Technical Feasibility and Value of a Multi-state Project: Acquisition, conservation, and characterization of germplasm collections are activities that by their nature are best done at a central location rather than be done by individual states, which would result in inefficient duplication of efforts. An integrated team approach involving state partners and the Plant Genetic Resources Unit allows for an efficient conservation of germplasm while plant breeders and other scientists from individual states take the lead in characterization, especially for important quality and pest resistance traits. Utilization of germplasm for crop improvement by geneticists at individual state experiment stations capitalizes on the genetic resources and evaluation information maintained by the Plant Genetic Resources Unit.

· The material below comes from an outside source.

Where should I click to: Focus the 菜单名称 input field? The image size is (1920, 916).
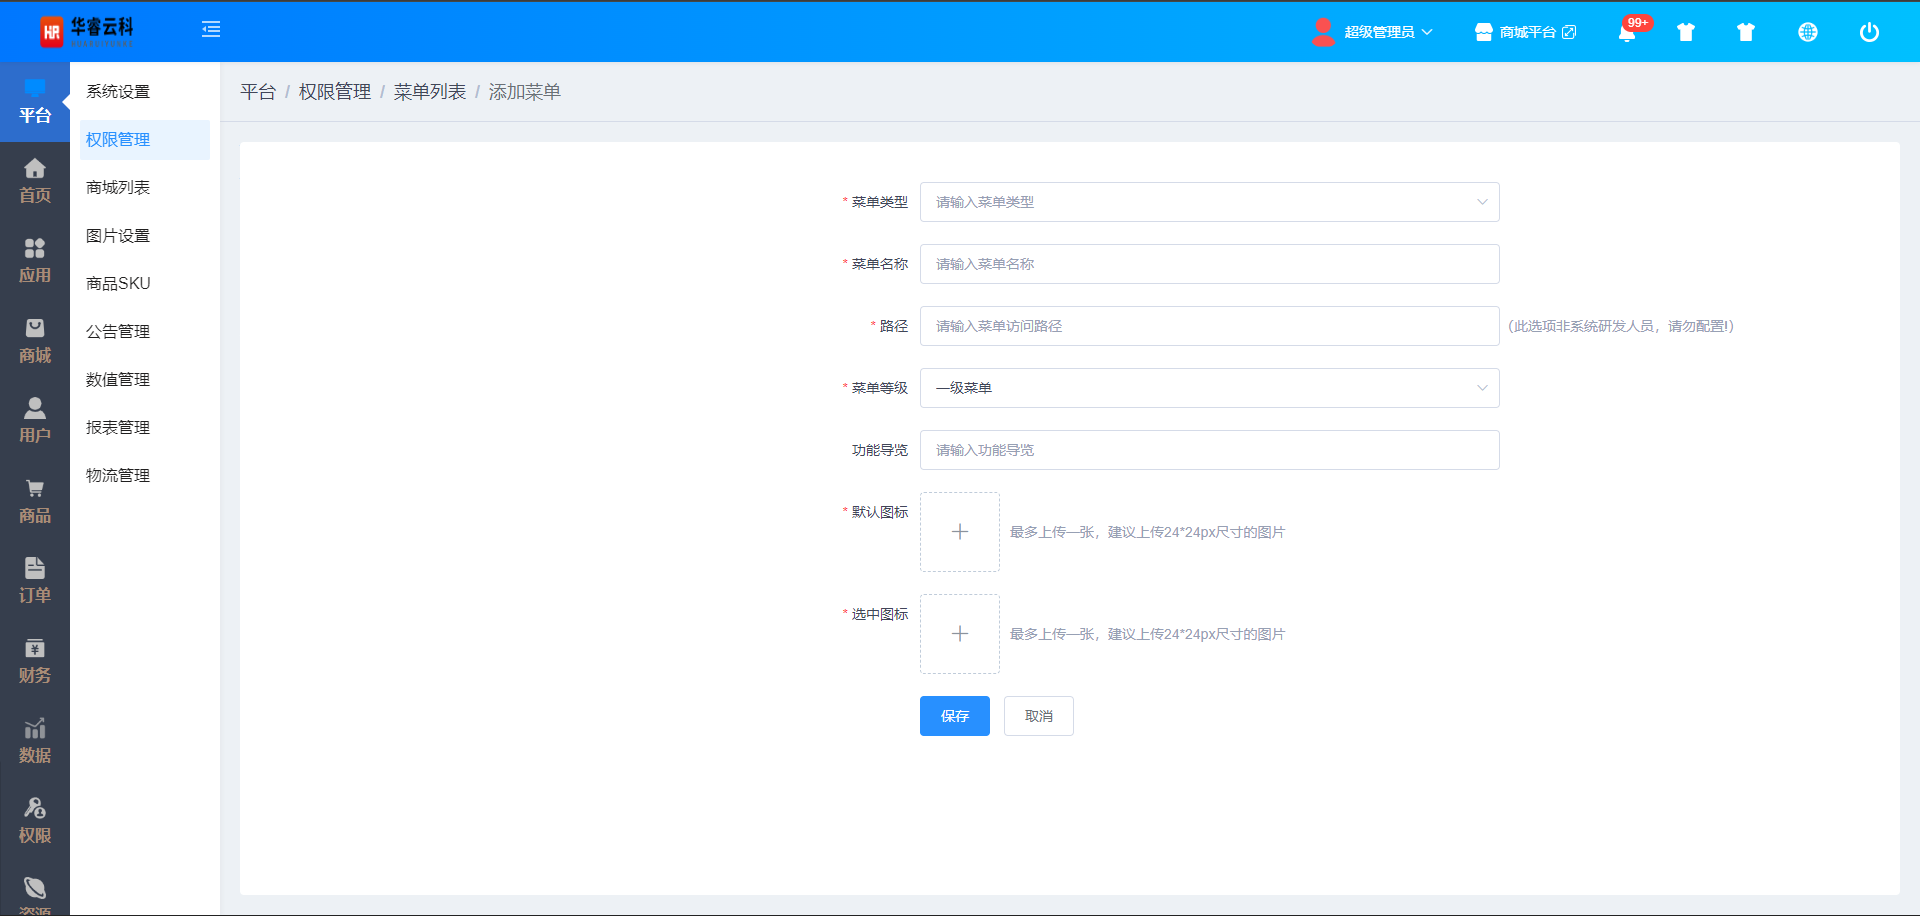click(1208, 264)
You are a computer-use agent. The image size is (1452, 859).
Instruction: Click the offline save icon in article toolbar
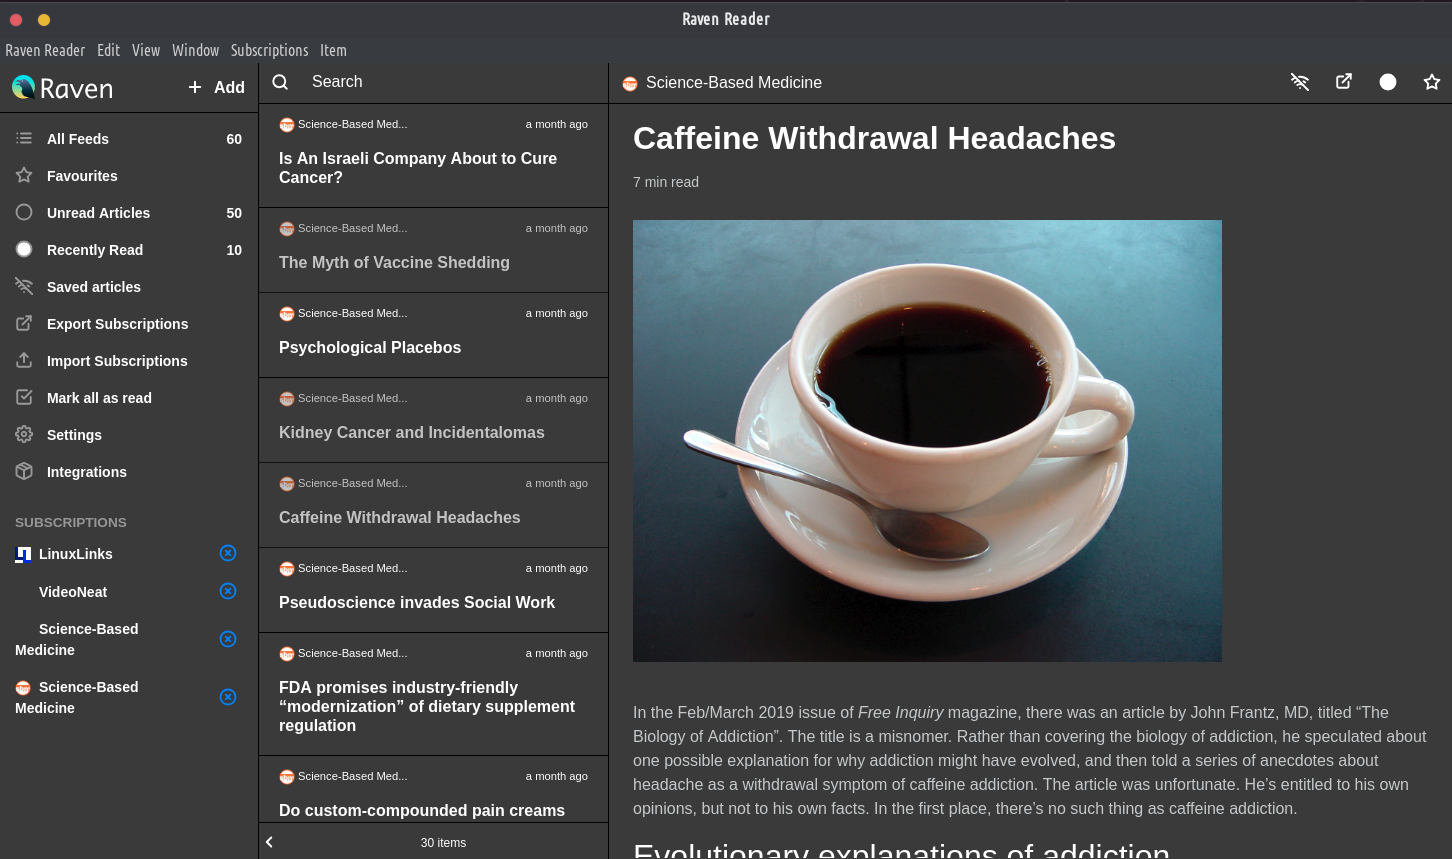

Impact: Genes acquired from the NE-9 collection will be used to breed disease-resistant varieties of crops, thereby stabilizing production and reducing dependency on agricultural pesticides, increasingly important with the rapid emergence of exotic diseases. The collections will be used as sources of resistance to environmental stresses, such as high temperatures that reduces fruit set. With the increasing public acceptance of the relationship between diet and health, many of the plant species in the NE-9 collection are increasingly being studied for health-promoting phytochemicals they contain that are extremely important in the human diet to reduce the risk of cancer, cardiovascular disease, and other threats to human health. Finally, maximizing the use of available germplasm at the PGRU will help to keep U.S. producers competitive in a world marketplace where there is now 'One World' competitiveness within agriculture.